EXERCISE AIM
Copy all lines in the data that contain the string "filters".

SUPPLIED ENTRIES
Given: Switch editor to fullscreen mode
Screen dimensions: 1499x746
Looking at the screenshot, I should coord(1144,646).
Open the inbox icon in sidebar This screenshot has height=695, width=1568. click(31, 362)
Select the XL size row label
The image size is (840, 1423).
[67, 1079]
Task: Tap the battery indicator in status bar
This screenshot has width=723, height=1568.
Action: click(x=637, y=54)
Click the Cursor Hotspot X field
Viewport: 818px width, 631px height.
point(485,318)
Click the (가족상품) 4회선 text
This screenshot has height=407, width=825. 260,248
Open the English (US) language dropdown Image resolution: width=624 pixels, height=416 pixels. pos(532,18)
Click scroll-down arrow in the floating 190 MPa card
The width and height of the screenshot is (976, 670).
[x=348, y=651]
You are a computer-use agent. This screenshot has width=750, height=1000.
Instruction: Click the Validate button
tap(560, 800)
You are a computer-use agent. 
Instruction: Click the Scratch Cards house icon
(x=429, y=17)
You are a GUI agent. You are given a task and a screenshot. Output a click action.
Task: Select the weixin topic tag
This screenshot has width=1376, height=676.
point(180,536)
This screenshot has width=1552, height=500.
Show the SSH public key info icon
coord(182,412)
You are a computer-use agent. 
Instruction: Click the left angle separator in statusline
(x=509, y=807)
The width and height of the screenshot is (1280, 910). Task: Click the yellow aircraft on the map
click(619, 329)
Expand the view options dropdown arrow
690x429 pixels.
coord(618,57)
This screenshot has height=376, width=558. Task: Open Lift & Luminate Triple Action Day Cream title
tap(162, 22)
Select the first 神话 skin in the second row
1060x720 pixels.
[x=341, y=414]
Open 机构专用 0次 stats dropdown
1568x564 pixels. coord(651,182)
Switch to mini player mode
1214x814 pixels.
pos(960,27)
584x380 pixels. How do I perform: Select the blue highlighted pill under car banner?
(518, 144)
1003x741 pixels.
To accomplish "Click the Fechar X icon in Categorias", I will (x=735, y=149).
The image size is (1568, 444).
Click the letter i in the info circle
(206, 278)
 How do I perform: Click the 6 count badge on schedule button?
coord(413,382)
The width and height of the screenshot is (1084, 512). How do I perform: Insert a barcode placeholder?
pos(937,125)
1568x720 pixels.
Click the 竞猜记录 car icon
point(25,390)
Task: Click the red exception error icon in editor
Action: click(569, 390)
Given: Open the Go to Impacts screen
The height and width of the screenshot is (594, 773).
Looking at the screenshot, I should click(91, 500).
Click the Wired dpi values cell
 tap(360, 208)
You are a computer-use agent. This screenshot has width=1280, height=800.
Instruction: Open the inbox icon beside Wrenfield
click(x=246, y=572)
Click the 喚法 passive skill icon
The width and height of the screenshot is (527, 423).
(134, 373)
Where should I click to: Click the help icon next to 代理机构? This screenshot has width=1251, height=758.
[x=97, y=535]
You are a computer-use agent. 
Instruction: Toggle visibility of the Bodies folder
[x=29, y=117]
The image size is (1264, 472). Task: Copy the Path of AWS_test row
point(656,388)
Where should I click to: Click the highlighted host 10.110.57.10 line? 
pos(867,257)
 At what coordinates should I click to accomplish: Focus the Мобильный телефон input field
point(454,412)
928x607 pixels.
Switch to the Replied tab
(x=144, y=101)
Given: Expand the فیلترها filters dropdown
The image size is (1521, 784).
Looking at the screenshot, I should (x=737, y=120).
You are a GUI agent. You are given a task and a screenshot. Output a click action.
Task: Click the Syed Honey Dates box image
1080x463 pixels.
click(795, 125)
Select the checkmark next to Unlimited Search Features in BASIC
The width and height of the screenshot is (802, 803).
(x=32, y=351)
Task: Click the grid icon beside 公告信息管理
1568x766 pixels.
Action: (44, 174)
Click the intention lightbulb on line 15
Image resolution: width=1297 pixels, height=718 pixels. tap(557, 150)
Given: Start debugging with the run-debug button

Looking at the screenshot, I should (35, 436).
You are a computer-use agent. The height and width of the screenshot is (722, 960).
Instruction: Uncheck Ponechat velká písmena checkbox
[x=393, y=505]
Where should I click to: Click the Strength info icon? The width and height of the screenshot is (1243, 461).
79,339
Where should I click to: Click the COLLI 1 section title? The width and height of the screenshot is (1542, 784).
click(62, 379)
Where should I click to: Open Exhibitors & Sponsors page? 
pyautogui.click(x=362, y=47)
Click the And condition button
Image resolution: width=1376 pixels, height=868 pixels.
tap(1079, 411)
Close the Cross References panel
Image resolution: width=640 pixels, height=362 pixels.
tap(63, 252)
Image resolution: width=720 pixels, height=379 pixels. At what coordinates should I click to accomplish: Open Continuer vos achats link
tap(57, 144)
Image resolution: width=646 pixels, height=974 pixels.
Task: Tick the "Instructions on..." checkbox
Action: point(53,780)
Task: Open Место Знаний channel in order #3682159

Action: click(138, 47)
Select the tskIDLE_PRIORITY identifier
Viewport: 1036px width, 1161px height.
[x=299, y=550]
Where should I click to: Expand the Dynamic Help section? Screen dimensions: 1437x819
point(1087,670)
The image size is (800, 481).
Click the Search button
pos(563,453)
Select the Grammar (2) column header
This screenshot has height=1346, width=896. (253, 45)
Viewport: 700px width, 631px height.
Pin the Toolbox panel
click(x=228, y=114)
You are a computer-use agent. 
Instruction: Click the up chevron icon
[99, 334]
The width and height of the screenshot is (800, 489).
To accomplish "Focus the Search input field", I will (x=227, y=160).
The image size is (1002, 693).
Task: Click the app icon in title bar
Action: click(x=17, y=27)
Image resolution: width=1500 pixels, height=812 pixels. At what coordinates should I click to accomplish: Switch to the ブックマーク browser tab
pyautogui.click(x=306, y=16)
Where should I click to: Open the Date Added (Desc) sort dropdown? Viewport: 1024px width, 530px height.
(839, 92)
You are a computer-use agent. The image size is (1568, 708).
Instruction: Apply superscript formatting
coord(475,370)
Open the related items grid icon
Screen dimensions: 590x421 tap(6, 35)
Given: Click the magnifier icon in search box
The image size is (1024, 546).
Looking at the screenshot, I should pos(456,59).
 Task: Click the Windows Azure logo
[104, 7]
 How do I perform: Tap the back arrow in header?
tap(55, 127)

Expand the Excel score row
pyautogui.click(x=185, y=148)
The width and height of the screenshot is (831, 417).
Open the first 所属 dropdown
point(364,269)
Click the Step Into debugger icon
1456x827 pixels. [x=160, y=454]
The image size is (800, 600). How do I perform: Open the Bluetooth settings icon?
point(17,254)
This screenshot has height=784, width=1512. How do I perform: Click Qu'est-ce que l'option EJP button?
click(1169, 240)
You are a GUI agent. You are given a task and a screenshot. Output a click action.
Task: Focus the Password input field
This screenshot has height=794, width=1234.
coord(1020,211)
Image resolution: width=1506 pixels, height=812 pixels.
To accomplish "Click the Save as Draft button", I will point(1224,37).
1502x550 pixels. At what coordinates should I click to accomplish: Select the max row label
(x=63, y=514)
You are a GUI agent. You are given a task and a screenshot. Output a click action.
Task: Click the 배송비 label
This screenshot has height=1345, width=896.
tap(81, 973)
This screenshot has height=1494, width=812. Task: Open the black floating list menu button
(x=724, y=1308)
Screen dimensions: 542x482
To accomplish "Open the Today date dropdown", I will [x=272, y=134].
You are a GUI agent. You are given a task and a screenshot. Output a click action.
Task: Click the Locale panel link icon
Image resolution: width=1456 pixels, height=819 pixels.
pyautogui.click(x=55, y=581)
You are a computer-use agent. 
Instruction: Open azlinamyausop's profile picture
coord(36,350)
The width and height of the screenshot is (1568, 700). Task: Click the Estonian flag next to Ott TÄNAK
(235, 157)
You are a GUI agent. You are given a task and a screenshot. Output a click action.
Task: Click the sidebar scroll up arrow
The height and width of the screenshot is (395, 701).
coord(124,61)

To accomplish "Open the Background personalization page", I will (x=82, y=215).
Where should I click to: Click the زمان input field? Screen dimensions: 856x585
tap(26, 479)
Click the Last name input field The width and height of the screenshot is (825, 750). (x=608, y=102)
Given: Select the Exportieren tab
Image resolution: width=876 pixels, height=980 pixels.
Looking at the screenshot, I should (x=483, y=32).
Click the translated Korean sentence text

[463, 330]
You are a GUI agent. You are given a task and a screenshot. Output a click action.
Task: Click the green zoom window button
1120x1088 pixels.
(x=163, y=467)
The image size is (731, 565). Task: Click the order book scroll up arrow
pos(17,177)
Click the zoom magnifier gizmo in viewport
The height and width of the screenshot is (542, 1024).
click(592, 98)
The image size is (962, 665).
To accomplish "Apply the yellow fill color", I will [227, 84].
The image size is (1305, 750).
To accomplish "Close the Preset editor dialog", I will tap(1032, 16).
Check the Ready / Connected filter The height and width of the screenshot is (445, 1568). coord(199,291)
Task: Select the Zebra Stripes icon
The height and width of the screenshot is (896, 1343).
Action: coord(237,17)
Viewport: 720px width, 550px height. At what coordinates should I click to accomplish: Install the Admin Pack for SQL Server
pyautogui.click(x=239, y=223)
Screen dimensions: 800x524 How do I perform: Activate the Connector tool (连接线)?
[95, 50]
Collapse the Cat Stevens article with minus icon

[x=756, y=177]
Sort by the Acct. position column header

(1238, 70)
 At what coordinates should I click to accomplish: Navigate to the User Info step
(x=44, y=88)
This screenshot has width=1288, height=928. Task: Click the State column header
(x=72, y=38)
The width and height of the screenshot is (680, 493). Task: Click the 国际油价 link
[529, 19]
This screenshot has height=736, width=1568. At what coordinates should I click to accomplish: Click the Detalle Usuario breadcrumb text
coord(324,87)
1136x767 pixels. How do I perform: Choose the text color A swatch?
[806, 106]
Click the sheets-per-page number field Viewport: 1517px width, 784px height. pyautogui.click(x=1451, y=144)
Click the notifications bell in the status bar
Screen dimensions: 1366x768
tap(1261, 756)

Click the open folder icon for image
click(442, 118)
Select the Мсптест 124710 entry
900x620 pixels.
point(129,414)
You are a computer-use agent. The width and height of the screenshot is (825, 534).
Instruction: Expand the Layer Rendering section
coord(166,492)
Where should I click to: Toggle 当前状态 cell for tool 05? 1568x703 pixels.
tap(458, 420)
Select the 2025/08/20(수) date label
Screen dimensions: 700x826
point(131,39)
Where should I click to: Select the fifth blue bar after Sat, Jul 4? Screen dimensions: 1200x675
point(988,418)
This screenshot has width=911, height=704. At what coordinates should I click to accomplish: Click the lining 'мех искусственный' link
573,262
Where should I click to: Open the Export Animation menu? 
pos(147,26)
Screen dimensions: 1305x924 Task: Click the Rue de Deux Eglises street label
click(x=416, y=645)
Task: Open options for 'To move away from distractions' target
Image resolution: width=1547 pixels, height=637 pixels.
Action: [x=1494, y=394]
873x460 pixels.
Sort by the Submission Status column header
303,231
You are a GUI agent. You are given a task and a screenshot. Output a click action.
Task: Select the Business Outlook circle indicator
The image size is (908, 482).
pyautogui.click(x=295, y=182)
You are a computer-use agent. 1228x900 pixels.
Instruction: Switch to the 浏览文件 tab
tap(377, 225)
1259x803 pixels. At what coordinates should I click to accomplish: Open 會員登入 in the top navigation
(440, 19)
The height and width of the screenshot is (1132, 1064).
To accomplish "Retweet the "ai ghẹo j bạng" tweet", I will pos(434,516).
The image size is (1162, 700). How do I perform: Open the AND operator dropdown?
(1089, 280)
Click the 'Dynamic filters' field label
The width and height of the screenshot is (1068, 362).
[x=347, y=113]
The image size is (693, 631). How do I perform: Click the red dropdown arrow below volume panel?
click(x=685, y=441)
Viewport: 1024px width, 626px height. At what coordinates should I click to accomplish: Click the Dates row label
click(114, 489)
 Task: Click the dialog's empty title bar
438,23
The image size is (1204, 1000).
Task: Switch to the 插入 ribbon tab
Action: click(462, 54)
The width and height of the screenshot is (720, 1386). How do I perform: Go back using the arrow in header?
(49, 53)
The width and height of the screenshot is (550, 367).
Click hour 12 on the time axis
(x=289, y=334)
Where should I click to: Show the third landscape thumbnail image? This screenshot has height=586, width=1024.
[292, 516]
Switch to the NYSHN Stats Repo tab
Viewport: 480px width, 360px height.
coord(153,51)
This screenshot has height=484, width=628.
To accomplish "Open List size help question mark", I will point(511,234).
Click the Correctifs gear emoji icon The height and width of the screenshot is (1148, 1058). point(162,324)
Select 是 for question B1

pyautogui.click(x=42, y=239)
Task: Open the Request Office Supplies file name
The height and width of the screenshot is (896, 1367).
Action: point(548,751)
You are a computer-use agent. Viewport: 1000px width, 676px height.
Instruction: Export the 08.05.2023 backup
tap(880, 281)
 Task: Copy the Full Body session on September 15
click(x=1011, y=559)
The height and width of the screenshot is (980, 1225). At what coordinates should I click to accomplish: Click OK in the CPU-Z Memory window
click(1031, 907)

OUTPUT OF THE TASK
Given: Expand the فیلترها filters dropdown
Click the 'Dynamic filters' field label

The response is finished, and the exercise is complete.